### PROMPT
Copy out the entries below word for word, leaving out the pictures.

[Pointing entries for screenshots and pages]

** Start **

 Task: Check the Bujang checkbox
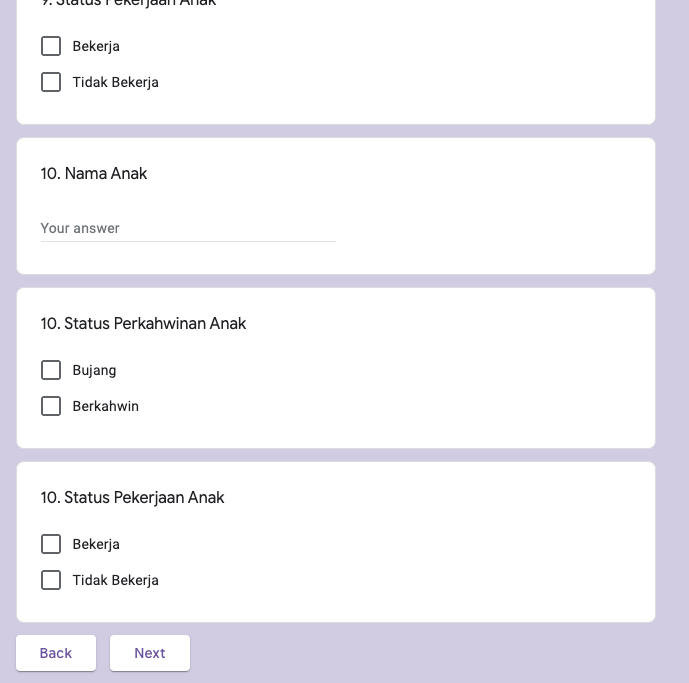coord(51,370)
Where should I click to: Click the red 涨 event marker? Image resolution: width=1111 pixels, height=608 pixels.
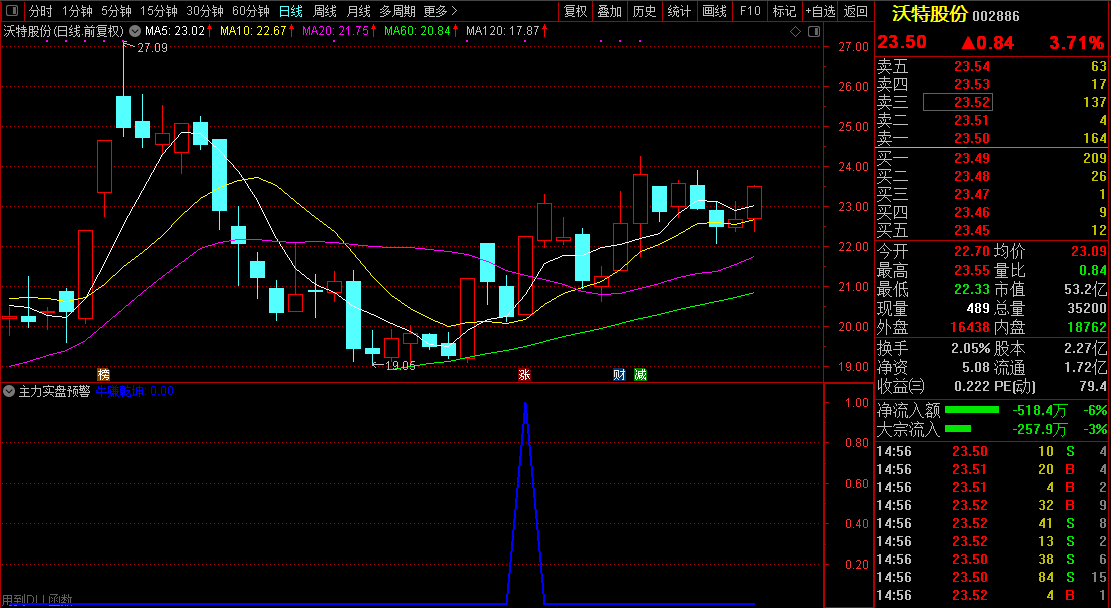[x=524, y=374]
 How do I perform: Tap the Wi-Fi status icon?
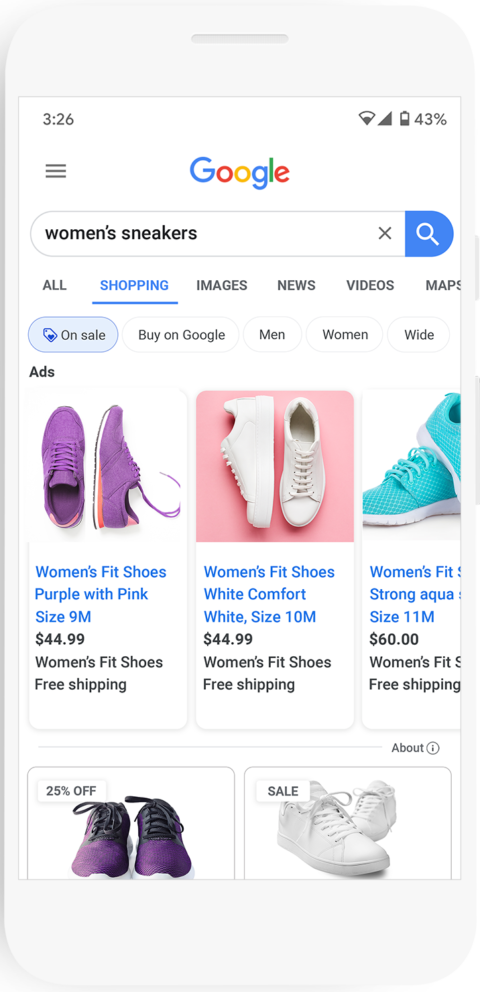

** End **

### OUTPUT OF THE TASK
 Task: Check the Bujang checkbox
coord(51,370)
Where should I click to: Click the red 涨 event marker? Image resolution: width=1111 pixels, height=608 pixels.
[x=524, y=374]
 How do I perform: Tap the Wi-Fi status icon?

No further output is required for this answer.